Il-6 Production by the Cardiac Allograft is Critical for Chronic Rejection in Mice

Background Interleukin-6 (IL-6) mediates numerous immunologic effects relevant to transplant rejection; IL-6 is a critical promoter of graft infiltration and a shaper of T cell lineage development in cardiac graft chronic rejection (CR). Recent studies demonstrate that IL-6 produced by the recipient, but not the donor graft is associated with acute cardiac rejection. However, it is not known whether IL-6 produced by the recipient cells or donor heart drives CR. Methods We used IL-6 deficient (-/-) mice to serve as either donors or recipients and a wild type control group in settings of CR. We performed serial echocardiogram and measured gene expression of indicators of CR including collagen-1a, IL-6, IL-17 and ANP, a marker of hypertrophy.
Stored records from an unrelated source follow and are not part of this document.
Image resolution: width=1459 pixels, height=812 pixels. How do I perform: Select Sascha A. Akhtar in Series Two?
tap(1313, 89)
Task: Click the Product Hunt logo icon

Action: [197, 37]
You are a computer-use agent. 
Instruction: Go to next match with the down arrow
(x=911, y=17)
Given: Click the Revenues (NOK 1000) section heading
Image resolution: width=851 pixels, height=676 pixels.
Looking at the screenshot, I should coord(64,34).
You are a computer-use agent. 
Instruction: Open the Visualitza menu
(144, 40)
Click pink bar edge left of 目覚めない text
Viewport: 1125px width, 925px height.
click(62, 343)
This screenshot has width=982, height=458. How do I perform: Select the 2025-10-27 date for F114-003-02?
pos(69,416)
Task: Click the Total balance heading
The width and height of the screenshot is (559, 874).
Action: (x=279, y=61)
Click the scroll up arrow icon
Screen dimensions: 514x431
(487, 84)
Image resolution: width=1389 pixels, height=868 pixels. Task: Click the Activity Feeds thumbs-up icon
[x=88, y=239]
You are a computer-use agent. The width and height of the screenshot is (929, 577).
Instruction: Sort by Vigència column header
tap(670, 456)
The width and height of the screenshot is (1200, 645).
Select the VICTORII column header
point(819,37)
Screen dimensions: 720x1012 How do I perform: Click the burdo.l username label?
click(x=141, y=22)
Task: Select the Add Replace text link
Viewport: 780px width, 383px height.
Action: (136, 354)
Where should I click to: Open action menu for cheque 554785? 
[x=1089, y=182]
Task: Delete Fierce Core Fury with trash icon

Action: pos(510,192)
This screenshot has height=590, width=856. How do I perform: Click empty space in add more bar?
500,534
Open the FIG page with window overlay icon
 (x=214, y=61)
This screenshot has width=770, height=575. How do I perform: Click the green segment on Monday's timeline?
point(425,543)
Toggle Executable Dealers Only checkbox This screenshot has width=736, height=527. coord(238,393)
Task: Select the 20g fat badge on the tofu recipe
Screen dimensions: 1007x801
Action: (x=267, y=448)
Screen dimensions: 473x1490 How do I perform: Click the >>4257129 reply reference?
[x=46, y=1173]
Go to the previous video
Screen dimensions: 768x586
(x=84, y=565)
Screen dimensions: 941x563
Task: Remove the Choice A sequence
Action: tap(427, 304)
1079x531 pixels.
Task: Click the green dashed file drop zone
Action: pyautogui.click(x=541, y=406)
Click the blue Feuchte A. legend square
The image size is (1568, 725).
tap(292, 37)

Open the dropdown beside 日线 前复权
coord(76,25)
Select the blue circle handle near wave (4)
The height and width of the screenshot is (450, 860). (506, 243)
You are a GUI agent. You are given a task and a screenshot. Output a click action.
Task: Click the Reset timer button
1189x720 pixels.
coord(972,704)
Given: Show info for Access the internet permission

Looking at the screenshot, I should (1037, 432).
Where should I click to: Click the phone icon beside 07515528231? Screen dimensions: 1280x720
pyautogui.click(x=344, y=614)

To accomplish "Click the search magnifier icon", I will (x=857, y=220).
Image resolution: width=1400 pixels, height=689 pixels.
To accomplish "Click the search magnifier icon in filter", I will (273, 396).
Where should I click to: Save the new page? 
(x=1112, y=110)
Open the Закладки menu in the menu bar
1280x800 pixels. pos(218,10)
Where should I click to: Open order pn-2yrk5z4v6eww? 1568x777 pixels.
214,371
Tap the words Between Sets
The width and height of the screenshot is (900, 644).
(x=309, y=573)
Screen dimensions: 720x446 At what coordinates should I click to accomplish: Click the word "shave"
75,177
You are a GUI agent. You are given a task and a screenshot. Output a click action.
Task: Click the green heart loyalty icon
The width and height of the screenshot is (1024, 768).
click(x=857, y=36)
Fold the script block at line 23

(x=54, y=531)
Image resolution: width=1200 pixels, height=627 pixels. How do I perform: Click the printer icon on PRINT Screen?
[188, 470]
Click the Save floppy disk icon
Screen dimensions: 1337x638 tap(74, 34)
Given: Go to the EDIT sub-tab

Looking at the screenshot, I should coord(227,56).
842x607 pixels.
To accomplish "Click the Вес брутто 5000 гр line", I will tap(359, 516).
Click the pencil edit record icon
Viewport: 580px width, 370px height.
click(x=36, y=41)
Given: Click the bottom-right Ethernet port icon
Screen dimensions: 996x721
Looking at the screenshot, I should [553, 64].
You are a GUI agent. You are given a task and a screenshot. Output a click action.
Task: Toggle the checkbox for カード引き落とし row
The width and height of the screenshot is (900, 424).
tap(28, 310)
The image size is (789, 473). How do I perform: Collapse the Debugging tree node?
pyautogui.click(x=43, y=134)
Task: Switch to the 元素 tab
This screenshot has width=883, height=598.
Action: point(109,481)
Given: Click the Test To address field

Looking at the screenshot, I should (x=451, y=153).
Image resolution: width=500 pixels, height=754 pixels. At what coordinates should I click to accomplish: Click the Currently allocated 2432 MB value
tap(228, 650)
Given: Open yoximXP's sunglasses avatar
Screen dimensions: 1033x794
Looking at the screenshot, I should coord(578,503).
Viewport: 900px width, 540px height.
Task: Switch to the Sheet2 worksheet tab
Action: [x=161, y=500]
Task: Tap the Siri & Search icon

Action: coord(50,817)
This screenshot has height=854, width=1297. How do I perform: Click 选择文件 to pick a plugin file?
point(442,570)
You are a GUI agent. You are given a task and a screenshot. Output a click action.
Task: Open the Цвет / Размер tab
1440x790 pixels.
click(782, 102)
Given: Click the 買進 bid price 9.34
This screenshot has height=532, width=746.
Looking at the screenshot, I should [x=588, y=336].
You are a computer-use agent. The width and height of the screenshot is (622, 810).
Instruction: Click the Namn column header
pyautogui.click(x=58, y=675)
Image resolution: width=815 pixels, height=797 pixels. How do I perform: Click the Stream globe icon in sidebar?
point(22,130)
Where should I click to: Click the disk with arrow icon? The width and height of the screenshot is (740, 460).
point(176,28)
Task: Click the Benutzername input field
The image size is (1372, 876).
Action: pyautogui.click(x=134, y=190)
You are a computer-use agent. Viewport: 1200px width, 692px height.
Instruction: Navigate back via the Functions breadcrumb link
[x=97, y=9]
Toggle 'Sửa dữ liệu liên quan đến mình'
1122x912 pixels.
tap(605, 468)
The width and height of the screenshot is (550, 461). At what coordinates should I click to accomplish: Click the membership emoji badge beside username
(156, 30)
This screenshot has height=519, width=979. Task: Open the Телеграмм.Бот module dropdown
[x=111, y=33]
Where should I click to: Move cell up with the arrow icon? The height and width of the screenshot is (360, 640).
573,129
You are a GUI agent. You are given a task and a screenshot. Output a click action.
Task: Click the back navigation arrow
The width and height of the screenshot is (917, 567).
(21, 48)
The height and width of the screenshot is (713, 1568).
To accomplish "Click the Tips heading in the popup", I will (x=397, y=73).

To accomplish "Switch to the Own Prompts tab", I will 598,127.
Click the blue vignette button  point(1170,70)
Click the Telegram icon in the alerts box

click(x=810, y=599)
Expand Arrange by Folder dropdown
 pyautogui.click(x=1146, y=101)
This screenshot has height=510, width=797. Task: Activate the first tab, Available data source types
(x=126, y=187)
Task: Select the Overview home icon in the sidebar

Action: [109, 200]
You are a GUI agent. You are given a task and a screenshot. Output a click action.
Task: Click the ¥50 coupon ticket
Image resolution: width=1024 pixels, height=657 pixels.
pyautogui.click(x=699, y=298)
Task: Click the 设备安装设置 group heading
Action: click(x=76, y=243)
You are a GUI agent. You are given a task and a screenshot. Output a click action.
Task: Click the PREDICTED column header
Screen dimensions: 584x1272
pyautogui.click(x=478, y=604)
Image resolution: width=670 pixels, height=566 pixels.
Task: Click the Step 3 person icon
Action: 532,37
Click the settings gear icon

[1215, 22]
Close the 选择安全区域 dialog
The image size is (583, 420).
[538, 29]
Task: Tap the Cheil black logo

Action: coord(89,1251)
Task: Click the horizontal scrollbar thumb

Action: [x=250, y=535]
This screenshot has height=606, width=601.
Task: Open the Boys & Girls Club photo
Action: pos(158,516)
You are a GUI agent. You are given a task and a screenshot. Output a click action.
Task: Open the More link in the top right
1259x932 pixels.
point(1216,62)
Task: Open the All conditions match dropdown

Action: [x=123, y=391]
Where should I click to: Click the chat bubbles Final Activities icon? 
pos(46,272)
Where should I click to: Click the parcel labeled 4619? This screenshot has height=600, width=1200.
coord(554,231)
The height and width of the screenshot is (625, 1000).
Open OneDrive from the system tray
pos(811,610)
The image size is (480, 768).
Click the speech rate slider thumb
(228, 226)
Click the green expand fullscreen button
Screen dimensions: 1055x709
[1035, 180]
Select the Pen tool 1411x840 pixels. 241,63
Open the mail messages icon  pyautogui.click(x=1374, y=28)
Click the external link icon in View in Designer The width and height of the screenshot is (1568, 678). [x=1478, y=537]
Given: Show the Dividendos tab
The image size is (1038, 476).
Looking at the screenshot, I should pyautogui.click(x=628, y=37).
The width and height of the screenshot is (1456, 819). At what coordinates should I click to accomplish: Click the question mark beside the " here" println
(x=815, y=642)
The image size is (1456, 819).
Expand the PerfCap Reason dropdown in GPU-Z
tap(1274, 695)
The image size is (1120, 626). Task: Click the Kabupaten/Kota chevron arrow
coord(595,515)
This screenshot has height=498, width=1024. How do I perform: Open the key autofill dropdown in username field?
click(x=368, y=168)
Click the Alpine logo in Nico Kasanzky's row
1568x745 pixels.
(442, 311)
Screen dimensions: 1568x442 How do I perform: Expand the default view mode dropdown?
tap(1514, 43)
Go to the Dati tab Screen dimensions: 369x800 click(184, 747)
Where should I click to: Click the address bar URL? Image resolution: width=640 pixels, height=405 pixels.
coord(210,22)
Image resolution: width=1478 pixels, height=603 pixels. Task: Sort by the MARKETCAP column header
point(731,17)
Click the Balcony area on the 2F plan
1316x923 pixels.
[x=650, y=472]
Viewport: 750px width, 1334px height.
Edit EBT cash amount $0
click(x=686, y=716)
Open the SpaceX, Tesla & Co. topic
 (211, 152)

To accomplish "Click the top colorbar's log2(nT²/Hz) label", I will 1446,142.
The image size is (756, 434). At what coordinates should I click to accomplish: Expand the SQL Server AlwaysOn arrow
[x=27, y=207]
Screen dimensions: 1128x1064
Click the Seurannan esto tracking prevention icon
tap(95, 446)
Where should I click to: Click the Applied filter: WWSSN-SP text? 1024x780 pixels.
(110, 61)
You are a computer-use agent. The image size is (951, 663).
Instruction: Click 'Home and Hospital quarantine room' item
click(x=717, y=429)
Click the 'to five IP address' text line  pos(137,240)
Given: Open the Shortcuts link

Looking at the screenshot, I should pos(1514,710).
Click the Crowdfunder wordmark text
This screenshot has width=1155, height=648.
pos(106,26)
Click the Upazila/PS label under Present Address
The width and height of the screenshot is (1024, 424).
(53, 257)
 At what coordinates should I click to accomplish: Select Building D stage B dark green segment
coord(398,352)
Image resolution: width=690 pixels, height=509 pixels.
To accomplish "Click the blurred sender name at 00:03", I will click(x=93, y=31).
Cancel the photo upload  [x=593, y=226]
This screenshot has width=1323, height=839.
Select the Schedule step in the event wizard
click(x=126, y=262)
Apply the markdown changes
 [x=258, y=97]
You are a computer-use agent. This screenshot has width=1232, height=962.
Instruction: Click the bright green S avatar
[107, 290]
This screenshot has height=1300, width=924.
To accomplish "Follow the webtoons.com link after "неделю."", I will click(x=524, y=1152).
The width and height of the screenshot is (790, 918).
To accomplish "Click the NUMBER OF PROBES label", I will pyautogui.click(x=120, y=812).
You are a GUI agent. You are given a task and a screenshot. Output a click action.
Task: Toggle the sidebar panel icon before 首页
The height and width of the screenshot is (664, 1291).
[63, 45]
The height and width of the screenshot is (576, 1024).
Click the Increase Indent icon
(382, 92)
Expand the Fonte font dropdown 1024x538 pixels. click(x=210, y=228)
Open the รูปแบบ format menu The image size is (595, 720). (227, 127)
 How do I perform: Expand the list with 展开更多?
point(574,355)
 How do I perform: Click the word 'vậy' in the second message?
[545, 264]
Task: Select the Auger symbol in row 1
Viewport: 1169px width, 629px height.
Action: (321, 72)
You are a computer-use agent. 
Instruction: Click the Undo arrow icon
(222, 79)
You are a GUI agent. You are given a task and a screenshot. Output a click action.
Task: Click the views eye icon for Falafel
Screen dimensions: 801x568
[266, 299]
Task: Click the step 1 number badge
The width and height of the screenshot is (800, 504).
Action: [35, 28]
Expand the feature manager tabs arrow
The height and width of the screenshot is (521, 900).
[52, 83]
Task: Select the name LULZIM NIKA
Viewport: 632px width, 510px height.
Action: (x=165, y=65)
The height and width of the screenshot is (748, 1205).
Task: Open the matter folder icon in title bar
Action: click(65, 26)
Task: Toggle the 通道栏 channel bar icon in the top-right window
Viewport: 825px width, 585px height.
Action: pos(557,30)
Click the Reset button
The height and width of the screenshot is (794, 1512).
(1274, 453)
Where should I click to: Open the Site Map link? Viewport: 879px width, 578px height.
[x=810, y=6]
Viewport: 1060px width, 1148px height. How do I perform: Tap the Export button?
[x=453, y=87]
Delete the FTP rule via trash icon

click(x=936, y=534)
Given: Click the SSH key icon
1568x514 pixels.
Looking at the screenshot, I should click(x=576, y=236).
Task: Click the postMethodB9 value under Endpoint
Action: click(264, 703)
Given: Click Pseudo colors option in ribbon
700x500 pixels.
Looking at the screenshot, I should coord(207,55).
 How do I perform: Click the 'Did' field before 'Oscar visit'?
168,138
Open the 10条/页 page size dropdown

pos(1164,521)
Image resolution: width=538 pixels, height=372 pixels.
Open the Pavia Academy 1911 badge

In addition, we quantified cardiac myocyte size as a measure of cardiac hypertrophy. Results Echocardiograms revealed that allografts continued to function until the termination of the experiments. However the functional parameters, fractional shortening and ejection fraction, were increased in IL-6-/- recipients relative to IL-6-/- donor grafts. Gene expression of all molecules explored (collagen 1a, IL-6, IL-17 and ANP) in the IL-6-/- donor graft were significantly decreased (p<0.05).Figure: No Caption available.In contrast, these indicators of CR in the IL-6-/- recipient mice were virtually identical to the CR group indicating that IL-6 produced by the graft is critical. Furthermore, the cardiomyocyte area measurement revealed an increase in size in the IL-6-/- recipient mice compared to the IL-6-/- donor mice suggesting hypertrophy, further supporting that IL-6 from the graft contributes to cardiac hypertrophy associated with CR. Conclusion The importance of the IL-6 source has never been demonstrated in CR. These data support that IL-6 production by the donor hearts is critical for cardiac chronic rejection in mice. These findings indicate that targeting donor derived IL-6 may prove to be therapeutic in the context of CR.